• Input records:
+++
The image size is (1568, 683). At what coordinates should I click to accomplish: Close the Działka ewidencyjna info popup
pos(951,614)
+++
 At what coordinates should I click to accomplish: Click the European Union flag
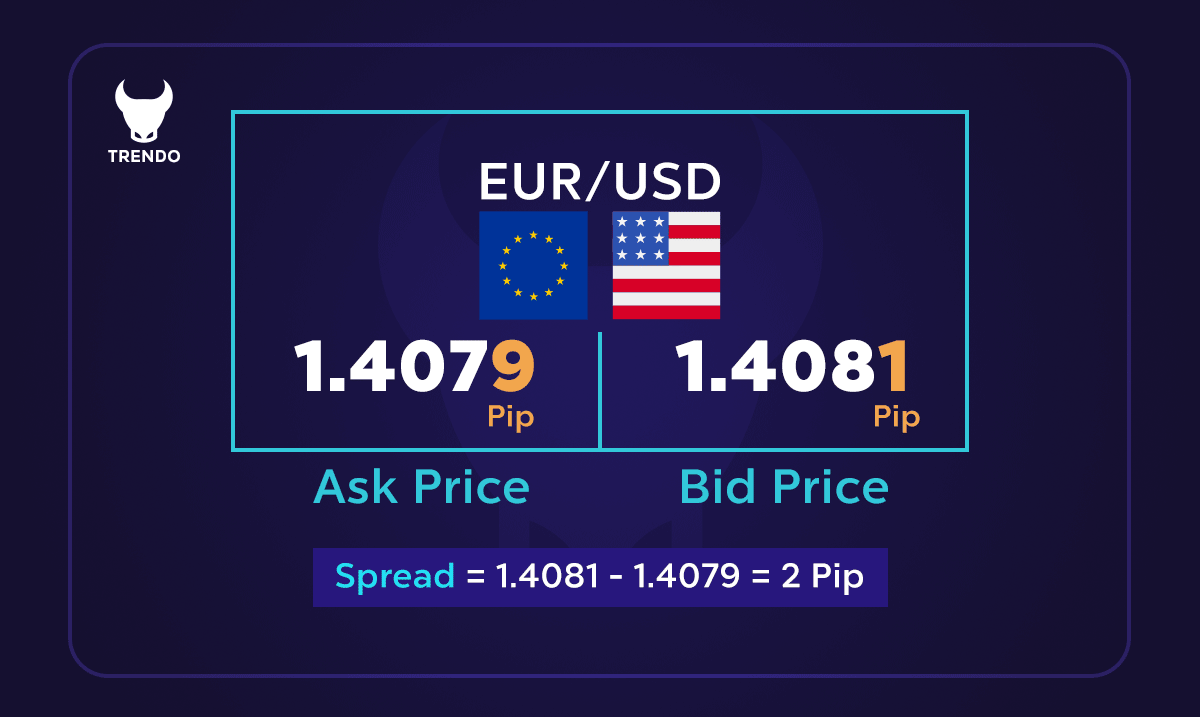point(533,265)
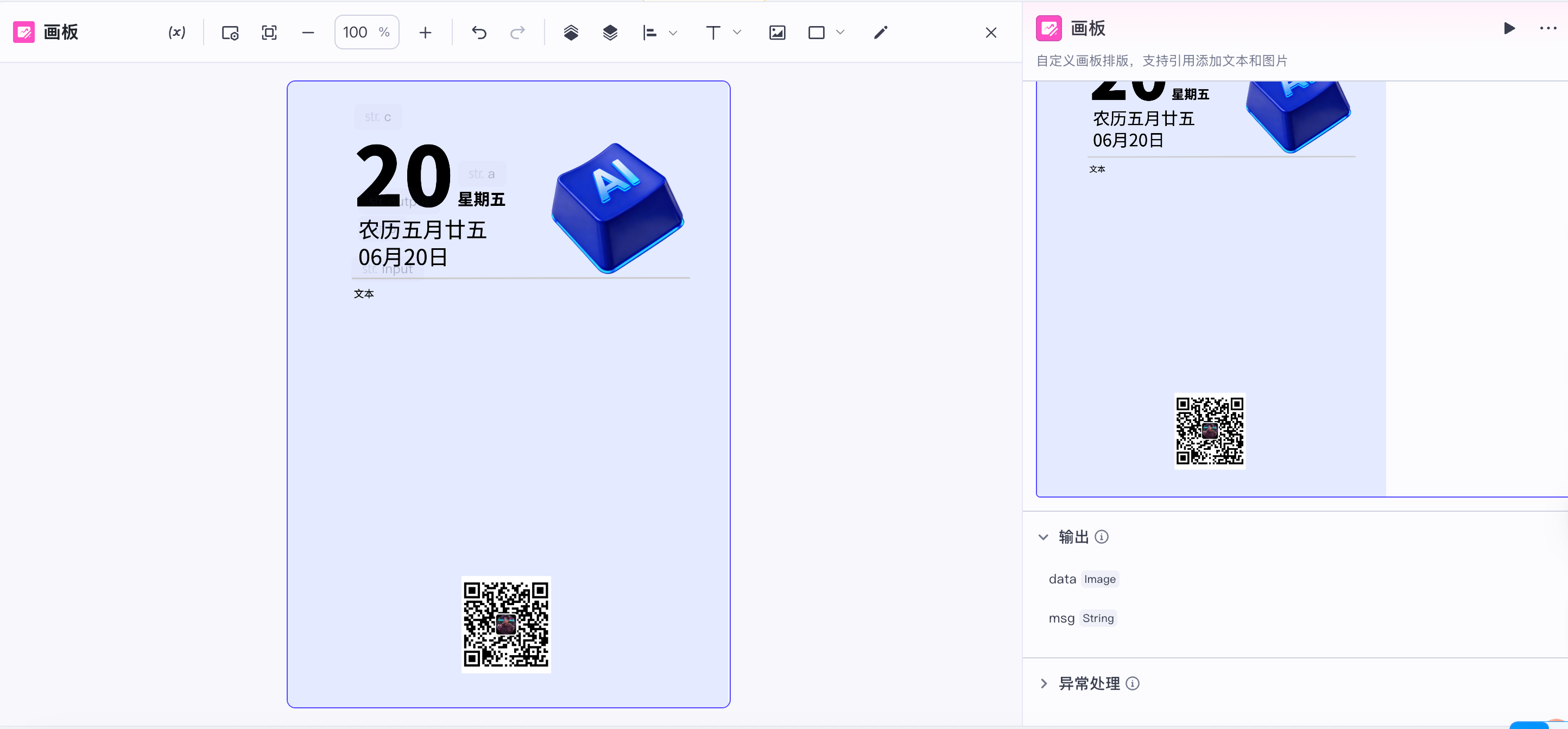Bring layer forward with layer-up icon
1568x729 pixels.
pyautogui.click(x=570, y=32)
+++
• Work required: Put the part of the records above that opens with the line containing "At what coordinates should I click to accomplish: Click" and closes with the line containing "pyautogui.click(x=570, y=32)" into a Markdown table with the columns Row and Line, numbering each nonblank line in order. Leave the pictures out of your answer.

• Answer to the exercise:
| Row | Line |
|---|---|
| 1 |  At what coordinates should I click to accomplish: Click the European Union flag |
| 2 | point(533,265) |
| 3 | Bring layer forward with layer-up icon |
| 4 | 1568x729 pixels. |
| 5 | pyautogui.click(x=570, y=32) |